*Your objective*.
Scan the data beneath this task and copy each line that includes "computer".

*Input material*.
[Start of section]

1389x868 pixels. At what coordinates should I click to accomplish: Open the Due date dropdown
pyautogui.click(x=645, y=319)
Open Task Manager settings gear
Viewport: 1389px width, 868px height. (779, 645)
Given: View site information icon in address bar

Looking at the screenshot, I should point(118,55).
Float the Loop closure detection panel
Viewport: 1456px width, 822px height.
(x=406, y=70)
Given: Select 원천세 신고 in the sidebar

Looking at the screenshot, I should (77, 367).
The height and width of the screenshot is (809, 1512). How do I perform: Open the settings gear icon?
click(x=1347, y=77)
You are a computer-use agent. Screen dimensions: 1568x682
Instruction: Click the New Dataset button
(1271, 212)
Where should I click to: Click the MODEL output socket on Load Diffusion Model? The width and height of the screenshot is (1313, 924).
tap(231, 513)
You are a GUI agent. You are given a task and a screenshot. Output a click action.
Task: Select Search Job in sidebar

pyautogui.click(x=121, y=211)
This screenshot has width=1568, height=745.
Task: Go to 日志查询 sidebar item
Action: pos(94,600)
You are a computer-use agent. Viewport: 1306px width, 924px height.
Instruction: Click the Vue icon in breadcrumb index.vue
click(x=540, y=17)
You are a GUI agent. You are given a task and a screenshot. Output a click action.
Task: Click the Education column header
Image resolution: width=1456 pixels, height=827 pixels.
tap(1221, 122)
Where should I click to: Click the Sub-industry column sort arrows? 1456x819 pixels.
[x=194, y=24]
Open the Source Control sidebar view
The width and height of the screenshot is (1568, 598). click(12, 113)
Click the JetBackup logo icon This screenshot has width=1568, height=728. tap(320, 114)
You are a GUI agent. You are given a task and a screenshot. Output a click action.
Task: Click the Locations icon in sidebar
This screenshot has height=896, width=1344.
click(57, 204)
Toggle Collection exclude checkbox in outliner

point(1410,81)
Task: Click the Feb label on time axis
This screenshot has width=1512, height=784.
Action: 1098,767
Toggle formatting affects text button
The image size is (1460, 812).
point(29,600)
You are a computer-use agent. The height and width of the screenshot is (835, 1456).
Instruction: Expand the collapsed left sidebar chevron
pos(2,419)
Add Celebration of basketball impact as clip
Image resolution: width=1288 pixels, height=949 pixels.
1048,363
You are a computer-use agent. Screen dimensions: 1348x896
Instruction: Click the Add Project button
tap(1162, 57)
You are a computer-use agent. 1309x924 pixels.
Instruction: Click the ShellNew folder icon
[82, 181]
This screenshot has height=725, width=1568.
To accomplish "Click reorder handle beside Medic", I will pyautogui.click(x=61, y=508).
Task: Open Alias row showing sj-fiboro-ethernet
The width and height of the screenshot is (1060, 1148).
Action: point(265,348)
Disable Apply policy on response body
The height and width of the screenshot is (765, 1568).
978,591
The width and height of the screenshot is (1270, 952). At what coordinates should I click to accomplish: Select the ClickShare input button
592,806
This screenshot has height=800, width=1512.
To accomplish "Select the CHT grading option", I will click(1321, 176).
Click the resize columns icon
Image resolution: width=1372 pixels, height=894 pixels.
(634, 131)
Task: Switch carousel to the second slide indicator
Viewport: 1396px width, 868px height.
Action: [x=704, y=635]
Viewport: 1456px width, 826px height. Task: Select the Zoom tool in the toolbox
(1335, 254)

[End of section]

*Solution below*.
You are a computer-use agent. Screen dimensions: 1568x682
You are a computer-use agent. Viewport: 1306px width, 924px height.
You are a computer-use agent. The height and width of the screenshot is (835, 1456).
You are a computer-use agent. Screen dimensions: 1348x896
You are a computer-use agent. 1309x924 pixels.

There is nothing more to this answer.